21. A method of operating a pixel circuit, comprising: in a programming operation, providing programming data to a pixel circuit from a data line, the pixel circuit including a transistor coupling to the data line and a storage capacitor; and in a driving operation, providing, to the storage capacitor in the pixel circuit via a power supply line, a time-variant voltage for turning on a light emitting device.

22. A method according to claim 21 , wherein the pixel circuit is arranged in each column and row, in the programming operation, sequentially programming the pixels.

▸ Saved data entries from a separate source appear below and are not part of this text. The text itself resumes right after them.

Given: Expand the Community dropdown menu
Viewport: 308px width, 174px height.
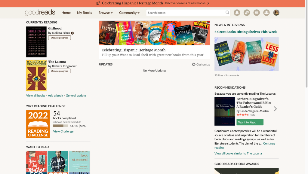Looking at the screenshot, I should coord(129,13).
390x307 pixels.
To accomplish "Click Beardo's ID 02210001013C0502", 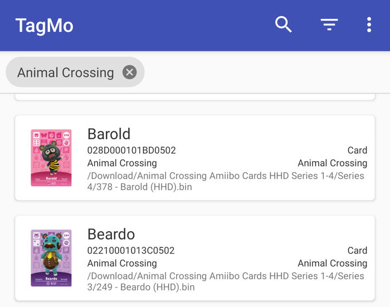I will pyautogui.click(x=131, y=251).
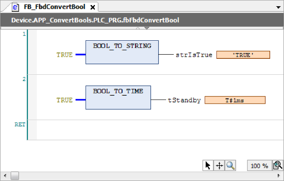This screenshot has height=181, width=284.
Task: Select the RET network label
Action: click(x=20, y=124)
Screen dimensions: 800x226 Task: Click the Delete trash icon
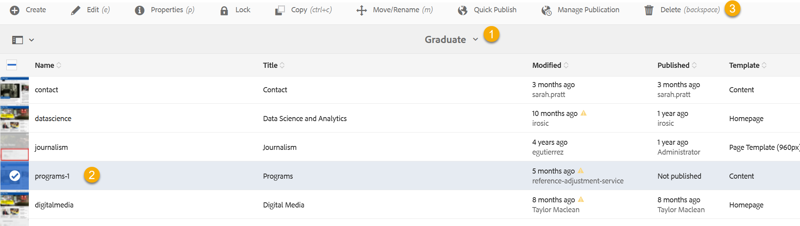(x=649, y=10)
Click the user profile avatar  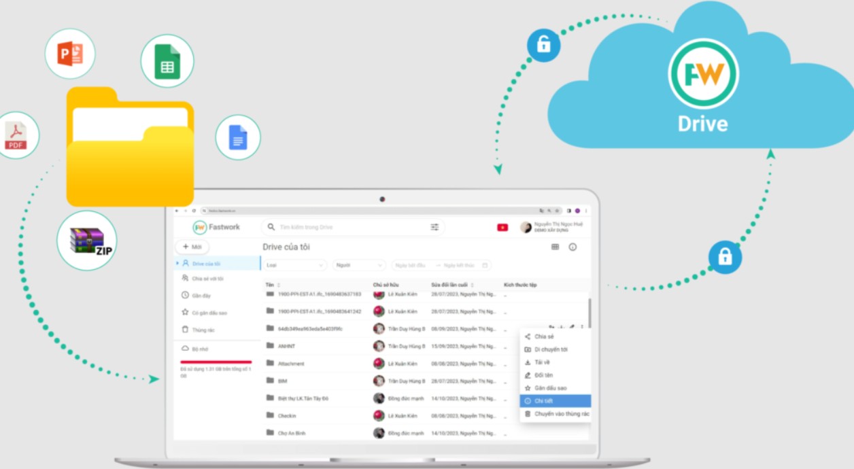click(526, 227)
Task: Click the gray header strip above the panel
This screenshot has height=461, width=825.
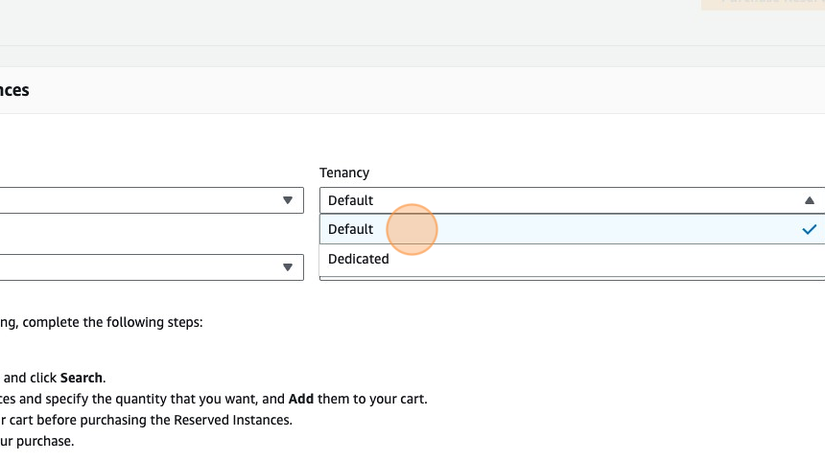Action: tap(384, 24)
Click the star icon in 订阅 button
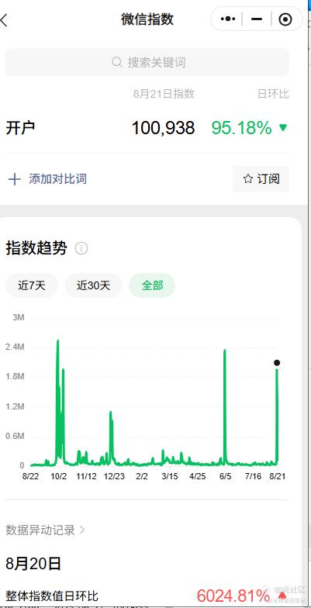Viewport: 311px width, 608px height. coord(248,178)
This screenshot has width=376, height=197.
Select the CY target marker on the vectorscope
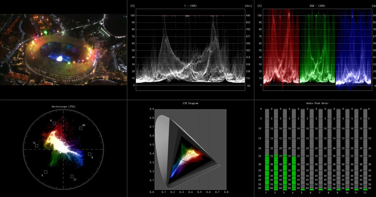(x=72, y=176)
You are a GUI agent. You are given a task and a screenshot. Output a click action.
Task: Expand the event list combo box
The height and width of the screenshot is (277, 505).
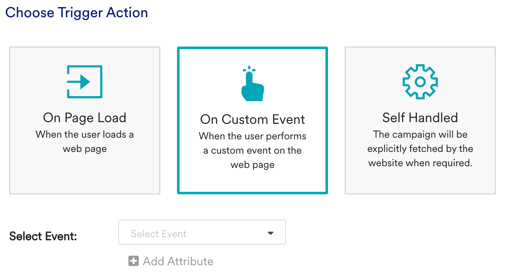[x=201, y=232]
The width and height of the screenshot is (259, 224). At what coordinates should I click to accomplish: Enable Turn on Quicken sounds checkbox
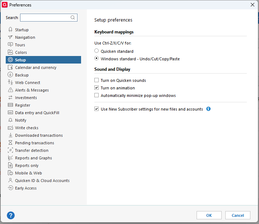tap(96, 80)
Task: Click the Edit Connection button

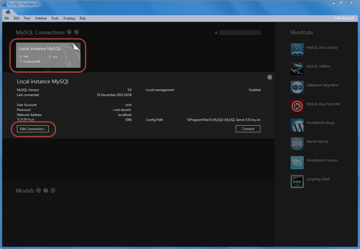Action: 32,128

23. A pixel circuit comprising: an organic light emitting diode (OLED) device having an electrode and an OLED layer; and an inter-digitated capacitor having a plurality of layers, for operating the OLED, the OLED device being disposed on the plurality of layers, one of the layers of the inter-digitated capacitor being interconnected to the electrode of the OLED.

24. A pixel circuit according to claim 23 , wherein the pixel circuit is a bottom emission pixel circuit so that the plurality of layers of the capacitor are placed under the electrode without covering light from the OLED layer on the transparent electrode, or wherein the pixel circuit is a top emission pixel circuit having the OLED layer and the electrode arranged on the plurality of layers of the capacitor.

25. A pixel circuit according to claim 23 , wherein the capacitor acts as a current source in conjunction with a ramp voltage.